By far the most exciting email was from Peter Demin himself, who played the young Matthew Brake in the programme, at first a bit hesitant, but then willing to elaborate on his acting work after Children of the Stones. I have saved both his emails, and added them to the modern iteration of this site under the Peter Demin emails section. If you're out there Peter, please get back in touch again!

Another Move
I was still working for BT at their research labs at the time, and with the rise of the public internet, they had introduced their own ISP, called BT-Internet. As a goodwill gesture, and to generate interest, they gave all their employees a freephone 0800 number to dial-in with, thus giving us poor Britishers our first taste of the totally free internet. In the light of this, I could no longer justify the ongoing cost of my Demon subscription. In 1999, I moved all of the sites to the BTinternet webspace, which had an annoying sub-folder URL instead of the clean domain of Demon.

Unfortunately, since it had been at Demon for the previous 4 years, a lot of links out there on internet sites dealing with Science Fiction, Childrens Shows, 70s Culture, etc were still pointing at the the old demon site. The site effectively ceased to work from December 1999, even though the pages were reproduced in full on my new BT Internet website. Nobody knew where they had gone, there were too many places to tell everybody who linked to me Id moved, and I don't think I even resubmitted to search engines.

The Final Blow
In March 2000, BT offered me voluntary redundancy and a nice lump sum, and I took it gratefully. Unfortunately this meant I would lose my free BT Internet account. I was otherwise distracted at the time, finding new work, etc. so I let the pages lapse. One day they were all there, the next, they had all gone. I'd lost all the html and images and the sites were no more. Since the early days, I'd started coding for the web as part of my everyday job, and like many people who found themselves in the new industry of the Internet, I'd lost interest in maintaining my private web pages for no monetary reward, and let it all go.

The Revival
In August 2008, I watched Children of the Stones with my two kids, who were 10 and 7. They were finally old enough to get the story line, and they both loved it. I told them that a long time ago I used to run the web page for the programme, and they were amazed. So I found the WayBackMachine and tried to remember where I'd put it all those years ago. The pages were dated, the colour scheme and HTML were a bit suspect, but it was still a nice wee page, and nothing has ever replaced it. So I decided to ressurect it.

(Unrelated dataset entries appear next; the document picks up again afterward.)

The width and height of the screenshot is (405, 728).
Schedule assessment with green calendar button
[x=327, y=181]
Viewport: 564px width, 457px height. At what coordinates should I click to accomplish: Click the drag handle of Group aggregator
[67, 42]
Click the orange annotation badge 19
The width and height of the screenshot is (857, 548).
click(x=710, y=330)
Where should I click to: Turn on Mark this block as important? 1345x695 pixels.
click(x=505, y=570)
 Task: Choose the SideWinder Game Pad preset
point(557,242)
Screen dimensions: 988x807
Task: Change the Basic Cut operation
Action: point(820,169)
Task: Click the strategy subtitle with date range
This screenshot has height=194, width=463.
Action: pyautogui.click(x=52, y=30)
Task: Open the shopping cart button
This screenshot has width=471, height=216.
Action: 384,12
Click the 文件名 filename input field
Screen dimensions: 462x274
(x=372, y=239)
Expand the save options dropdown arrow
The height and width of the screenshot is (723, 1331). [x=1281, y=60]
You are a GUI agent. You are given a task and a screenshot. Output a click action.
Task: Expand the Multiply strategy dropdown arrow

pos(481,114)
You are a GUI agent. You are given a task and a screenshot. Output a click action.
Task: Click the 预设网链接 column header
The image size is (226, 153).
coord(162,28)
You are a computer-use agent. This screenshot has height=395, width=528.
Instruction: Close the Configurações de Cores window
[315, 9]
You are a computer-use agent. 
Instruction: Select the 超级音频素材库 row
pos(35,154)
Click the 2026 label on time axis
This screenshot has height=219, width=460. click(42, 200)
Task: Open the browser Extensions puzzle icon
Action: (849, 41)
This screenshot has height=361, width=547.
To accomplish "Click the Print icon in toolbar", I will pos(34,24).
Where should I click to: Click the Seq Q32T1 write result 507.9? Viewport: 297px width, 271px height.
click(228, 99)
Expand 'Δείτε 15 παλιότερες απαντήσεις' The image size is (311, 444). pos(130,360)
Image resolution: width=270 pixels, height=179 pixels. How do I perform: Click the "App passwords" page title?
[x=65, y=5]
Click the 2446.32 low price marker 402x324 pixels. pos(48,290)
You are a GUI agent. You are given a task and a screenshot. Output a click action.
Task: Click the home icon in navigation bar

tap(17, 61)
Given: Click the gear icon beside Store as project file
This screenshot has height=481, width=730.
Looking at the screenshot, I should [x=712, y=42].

Getting it off the internet archive was reasonably straightforward. It had inserted some javascript to handle redirecting the page links, and some of my JavaScript (written for Netscape version 2!) no longer ran on modern browsers. But with a bit of tidying up, I got it off in one piece. I decided not to modernise it at all, leaving it as it was all those years ago, with the primitive layout and colour scheme, and just add a new section to replace the LINKS section on the old site. (none of the old links worked now anyway!)

I am going to add new content, but it'll all be under the New Stuff section. Hope you get a kick out of it.